While you have a right to be compensated by a person who injured you in a bike-car collision, for your own health and safety it is better to avoid accidents than to be compensated afterwards.
Know Your Rights and Responsibilities as a Cyclist
There is a 7:1 size differential between cars and bicycles, so drivers may not see you to avoid a collision, or if they see you they may not know that, as a cyclist, you have the same right to use the roadway as they do.
With rights come responsibilities. Section 814.400 of the Oregon Revised Statutes Pertaining to Bicycles states that “Every person riding a bicycle upon a public way is subject to the provisions applicable to and has the same rights and duties as the driver of any other vehicle concerning operating on highways…” and “The provisions of the vehicle code relating to the operation of bicycles do not relieve a bicyclist or motorist from the duty to exercise due care.”
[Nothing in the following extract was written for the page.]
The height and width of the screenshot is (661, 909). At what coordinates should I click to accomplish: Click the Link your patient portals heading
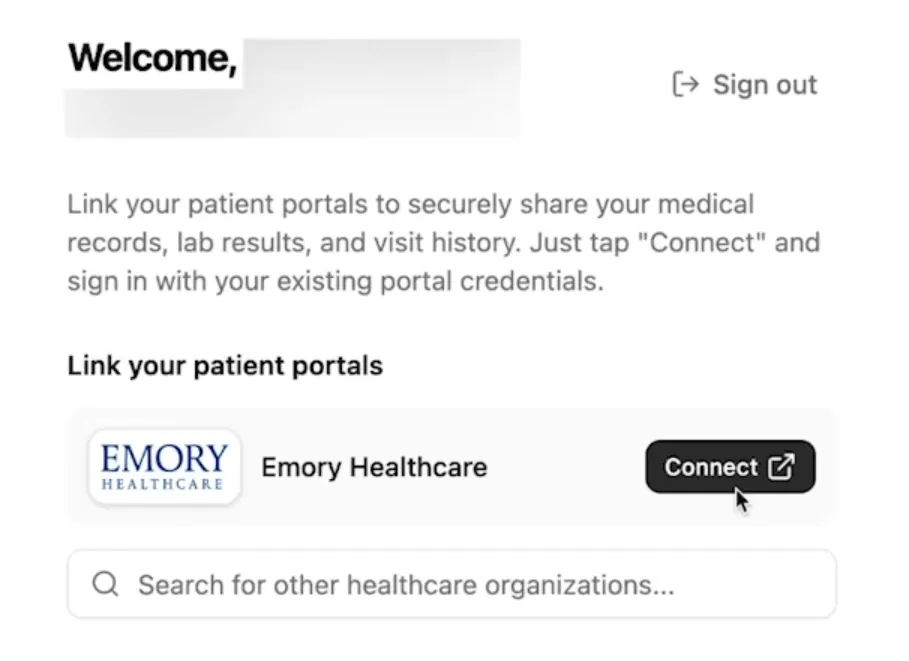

Ride with Traffic to Reduce Risk When Cycling
The safest place for bicycle riding is on the street, where bicycles are expected to follow the same rules of the road as motorists and ride in the same direction. Children less than ten years old, who are not mature enough to make the decisions necessary to safely ride in the street, should ride on the sidewalk. Children under ten years old who ride on the sidewalk should watch for vehicles coming out of or turning into driveways, and enter a street at a corner, not between parked cars, after looking both ways.
Observe all Traffic Laws While Cycling
By observing traffic laws you will be protecting your legal rights in case you are involved in a collision. Riding in violation of traffic laws usually constitutes negligence and will reduce your compensation if it contributes to a collision. To exercise due care, be aware of what is happening on the road, so that you will be able to respond to hazards before they become a collision.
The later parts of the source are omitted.